By age two she was on skis herself.
By age five she was going off jumps.
By eight she’d joined a ski jumping team.
By 11 she was sailing off the 95-metre jump at Calgary Olympic Park, one of the world’s scariest ski-jump facilities. I’m talking here about the “normal” jump at COP. The “big” jump next to it is something else again. It leans into the teeth of the swirling prairie winds, and featuring a hill that drops sharply away beneath the skiers, leaving them massively exposed. That ski jump falls into the category of They don’t make ‘em like that anymore—with the addendum: The law wouldn’t allow it. “It was actually declared unsafe and closed before I was old enough to go off of it,” Lynch says. The big jump sits there to this day, like a fossilized elephant. “I guess they don’t want to blow it up,” Lynch says.
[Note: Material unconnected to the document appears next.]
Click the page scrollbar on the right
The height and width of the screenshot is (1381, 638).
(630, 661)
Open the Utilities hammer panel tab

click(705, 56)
On the 95-metre jump she earned her wings. She’d sometimes log a dozen or more jumps a day. She got good. She discovered what ski jumping really is: “It’s golf for people who aren’t afraid to fly off a ski jump.” By which she means, it’s a mental test. There are so many little technical things to think about that it’s best not to think at all, just kind of empty your mind, be positive, and go for it. She learned to crash well, an art that consists mostly in not worrying about the next crash. She broke her wrist, her collarbone, some ribs in her back.
Even as she calculated her trajectories, she calculated her Trajectory. “I knew there was going to be an Olympics in 2010. And I knew that by then women’s ski jumping would be in it. I gave myself this very realistic timeline. I would be nineteen.”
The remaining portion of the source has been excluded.